For this task, extract exactly the lines of the data below, from the line containing "Instruction: Click the" through the last one, with pictures left out.

*** Opening Dataset excerpts ***

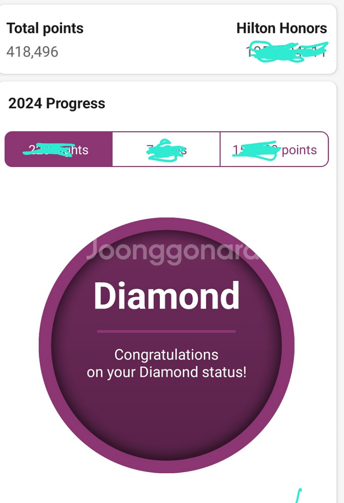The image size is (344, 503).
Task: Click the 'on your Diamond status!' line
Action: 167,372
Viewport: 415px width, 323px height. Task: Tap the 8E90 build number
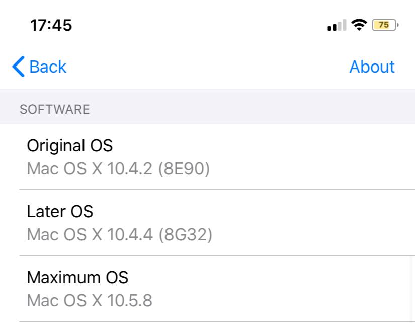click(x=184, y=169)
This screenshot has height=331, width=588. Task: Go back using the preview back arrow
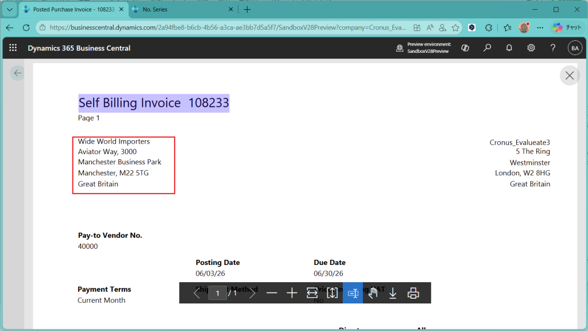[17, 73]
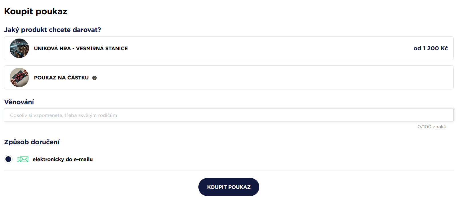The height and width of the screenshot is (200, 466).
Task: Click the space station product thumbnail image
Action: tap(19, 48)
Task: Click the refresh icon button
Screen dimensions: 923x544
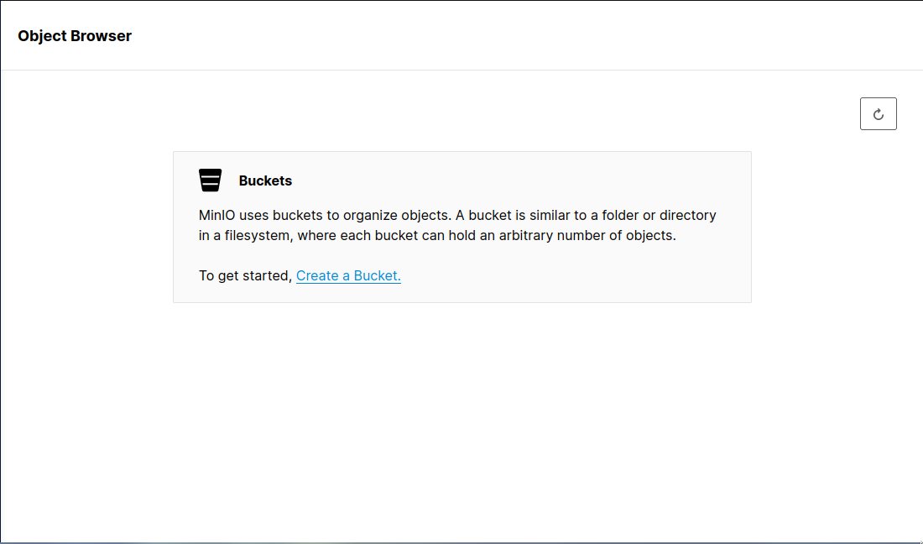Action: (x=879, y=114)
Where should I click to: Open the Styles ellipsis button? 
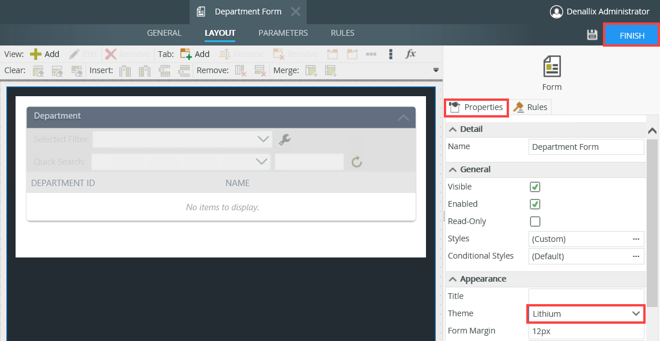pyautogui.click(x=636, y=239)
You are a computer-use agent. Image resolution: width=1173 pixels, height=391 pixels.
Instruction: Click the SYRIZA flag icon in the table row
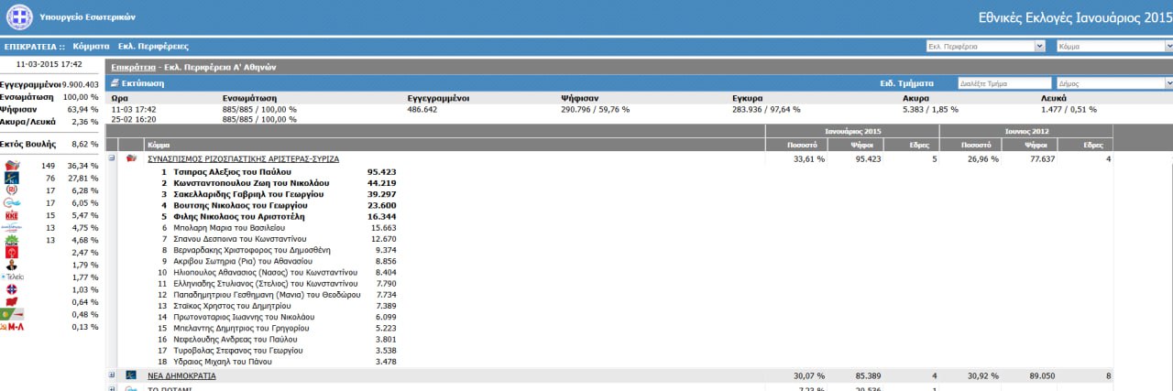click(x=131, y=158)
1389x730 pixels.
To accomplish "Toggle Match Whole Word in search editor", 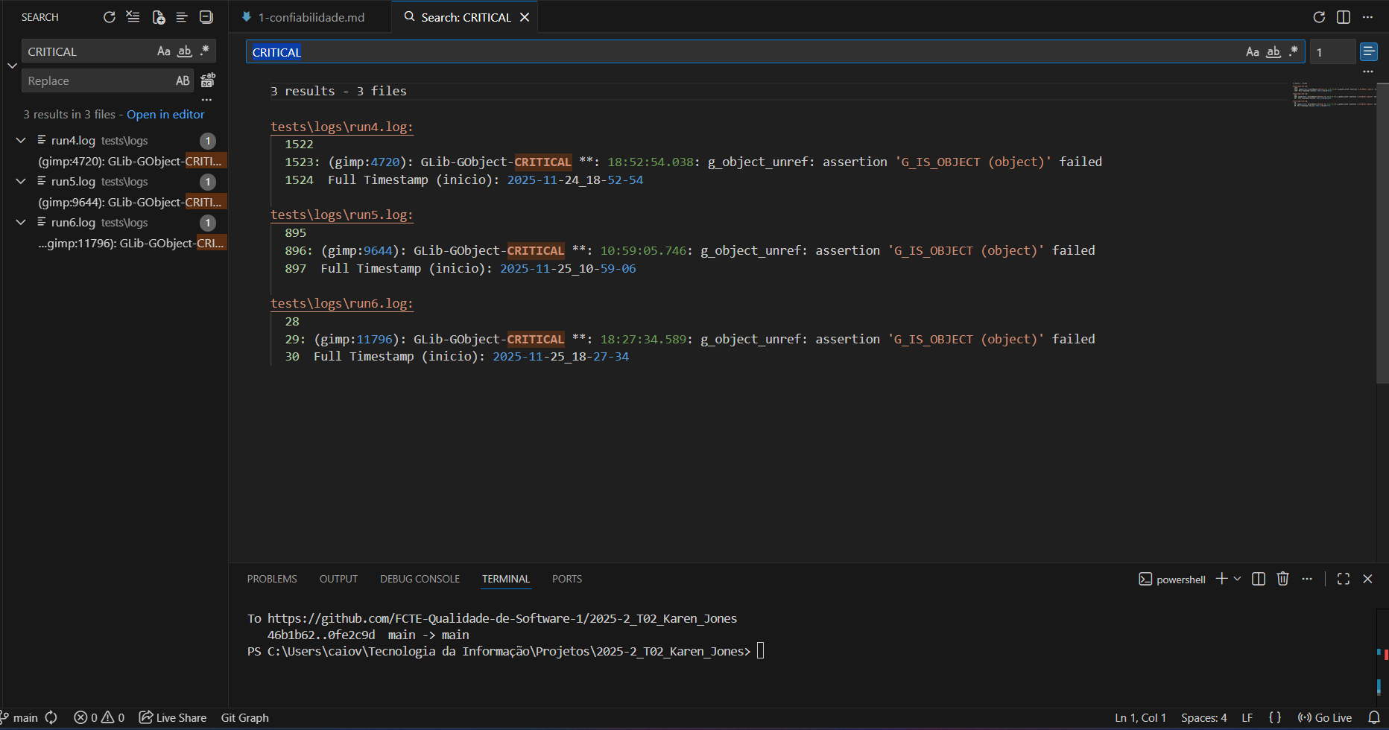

*** Closing Dataset excerpts ***

**Exercise result:**
Instruction: Click the SYRIZA flag icon in the table row
click(x=131, y=158)
1389x730 pixels.
To accomplish "Toggle Match Whole Word in search editor", 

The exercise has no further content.